Dick DurbinU.S. Sen. Dick Durbin (D-Ill.) recommended on Tuesday that financial institutions should adopt a clear, simple account fee disclosure form that would be easier for consumers to understand.
Durbin made the suggestion at an Illini Union news conference in Urbana. He called on credit unions and banks, particularly those serving Illinois university and college students, to adopt a disclosure form that was suggested by the Pew Charitable Trust. The form details bank fees charged to holders of checking accounts, the News-Gazette reports.
"I think students have a right to know what they're being charged," Durbin said, according to the News-Gazette. "If a bank is going to enjoy a favored status in dealing with a university in terms of where it can place its branches and what the relationship might be with an ID card, for example, I think it's only fair that their relationship with students be transparent and competitive."
According to Durbin, Chase Bank and at least two credit unions have agreed to adopt the form voluntarily.
"If you look at this form, you don't have to have a degree from a business school at the University of Illinois to understand it," Dubin said, according to the News-Gazette. "It is very straightforward and direct, and it tells you how much you're going to be charged in terms of fees that you have to pay."
An officer with the University of Illinois Employees Credit Union said that his institution would adopt the form recommended by Pew.

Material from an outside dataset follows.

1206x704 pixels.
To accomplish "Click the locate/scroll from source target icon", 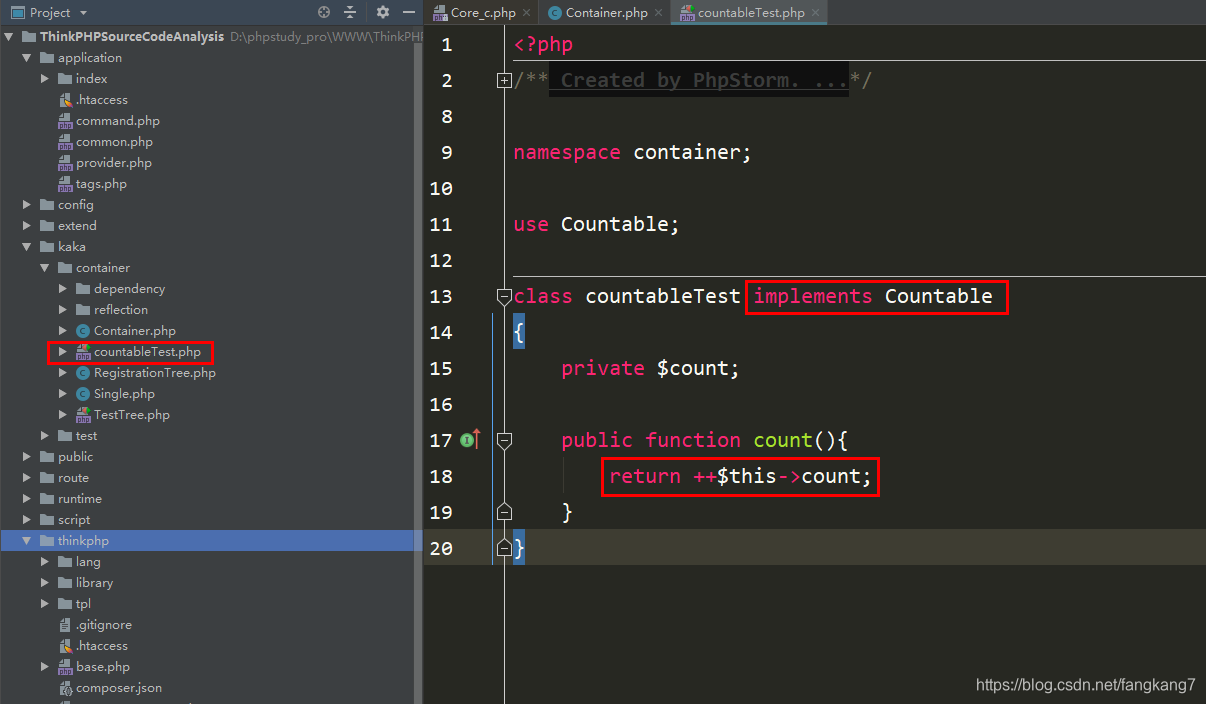I will tap(324, 12).
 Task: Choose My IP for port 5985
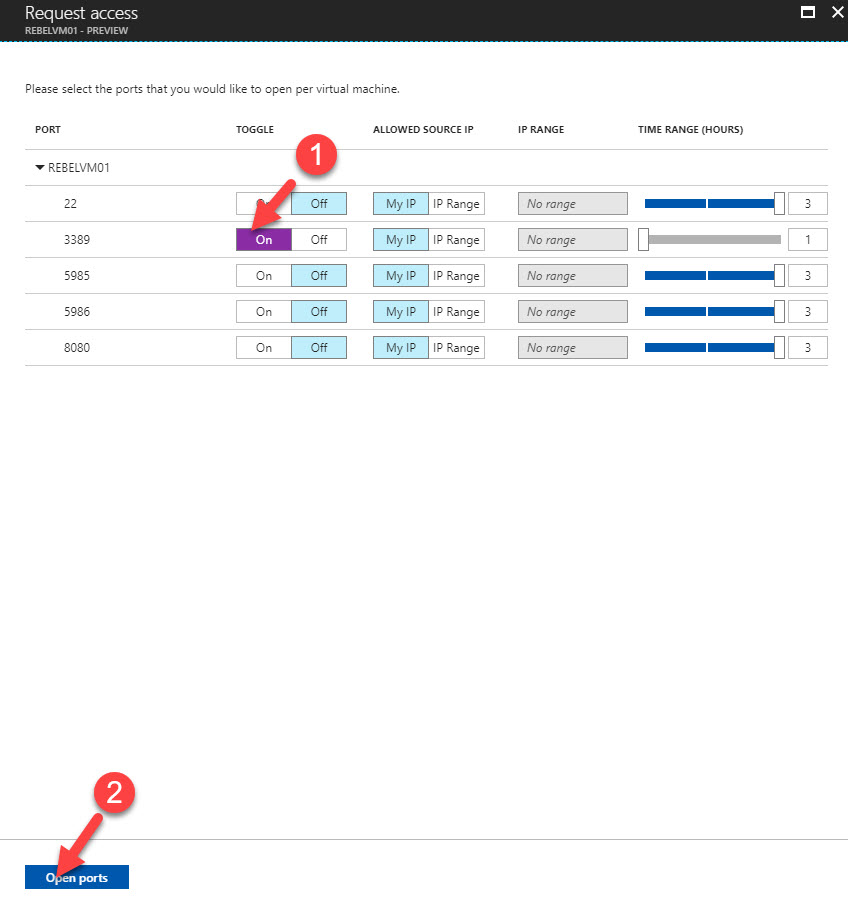pyautogui.click(x=401, y=276)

"This is nice because it summarizes it into a single page the main things that someone faces with a checking account, the different fees and so on," Greg Anderson, the executive vice president of union, said, the News-Gazette reports. "Those fees have to exist to support the products and services. But you can compare with it at least."
Tom Hardy, a University of Illinois spokesman, said that university officials had contacted TCF Bank on Tuesday, asking that they follow the template for disclosing debit and checking account fees. Hardy said that the university has yet to receive a reply.